Note that this will invalidate any file descriptor returned by
sd_login_monitor_get_fd().
sd_login_monitor_unrefp() is similar to sd_login_monitor_unref() but
takes a pointer to a pointer to an sd_login_monitor object. This call
is useful in conjunction with GCC's and LLVM's Clean-up Variable
Attribute[1]. Note that this function is defined as inline function.

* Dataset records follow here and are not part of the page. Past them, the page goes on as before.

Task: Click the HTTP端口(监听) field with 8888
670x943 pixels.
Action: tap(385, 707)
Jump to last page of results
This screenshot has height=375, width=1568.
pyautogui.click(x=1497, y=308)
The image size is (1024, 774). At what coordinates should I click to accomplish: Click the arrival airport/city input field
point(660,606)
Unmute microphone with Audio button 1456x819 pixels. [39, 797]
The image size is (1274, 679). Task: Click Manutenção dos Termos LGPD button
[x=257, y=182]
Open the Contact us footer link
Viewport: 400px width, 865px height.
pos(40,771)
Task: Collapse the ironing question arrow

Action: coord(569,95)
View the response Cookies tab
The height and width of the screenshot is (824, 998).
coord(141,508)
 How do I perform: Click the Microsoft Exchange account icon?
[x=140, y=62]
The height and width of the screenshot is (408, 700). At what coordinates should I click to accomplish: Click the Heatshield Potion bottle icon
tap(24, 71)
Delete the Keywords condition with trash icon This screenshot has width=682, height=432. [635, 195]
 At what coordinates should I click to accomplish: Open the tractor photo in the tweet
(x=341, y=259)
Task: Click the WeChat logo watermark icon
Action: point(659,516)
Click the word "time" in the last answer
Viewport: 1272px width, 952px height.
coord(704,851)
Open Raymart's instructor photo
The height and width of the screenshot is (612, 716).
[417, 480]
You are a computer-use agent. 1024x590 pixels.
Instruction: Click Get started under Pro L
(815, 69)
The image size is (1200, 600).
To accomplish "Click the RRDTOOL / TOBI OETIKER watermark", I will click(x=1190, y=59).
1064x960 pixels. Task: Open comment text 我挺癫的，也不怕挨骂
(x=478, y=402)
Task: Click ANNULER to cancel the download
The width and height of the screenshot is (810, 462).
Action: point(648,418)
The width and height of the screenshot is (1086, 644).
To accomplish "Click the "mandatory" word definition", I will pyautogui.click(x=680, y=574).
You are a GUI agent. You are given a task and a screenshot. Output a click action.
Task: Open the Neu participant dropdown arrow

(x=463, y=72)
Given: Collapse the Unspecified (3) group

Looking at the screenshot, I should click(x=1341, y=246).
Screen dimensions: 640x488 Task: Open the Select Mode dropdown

Use a declaration like the following, in order to allocate a login
monitor object that is freed automatically as the code block is left:
{
__attribute__((cleanup(sd_login_monitor_unrefp)) sd_login_monitor *m = NULL;
int r;
...
r = sd_login_monitor_default(&m);
if (r < 0)
fprintf(stderr, "Failed to allocate login monitor object: %s\n", strerror(-r));
...
}
sd_login_monitor_flush() may be used to reset the wakeup state of the
monitor object. Whenever an event causes the monitor to wake up the
event loop via the file descriptor this function needs to be called
to reset the wake-up state. If this call is not invoked, the file
descriptor will immediately wake up the event loop again.
sd_login_monitor_unref() and sd_login_monitor_unrefp() execute no
operation if the passed in monitor object is NULL.
sd_login_monitor_get_fd() may be used to retrieve the file descriptor
of the monitor object that may be integrated in an application
defined event loop, based around poll(2) or a similar interface. The
application should include the returned file descriptor as wake-up
source for the events mask returned by sd_login_monitor_get_events().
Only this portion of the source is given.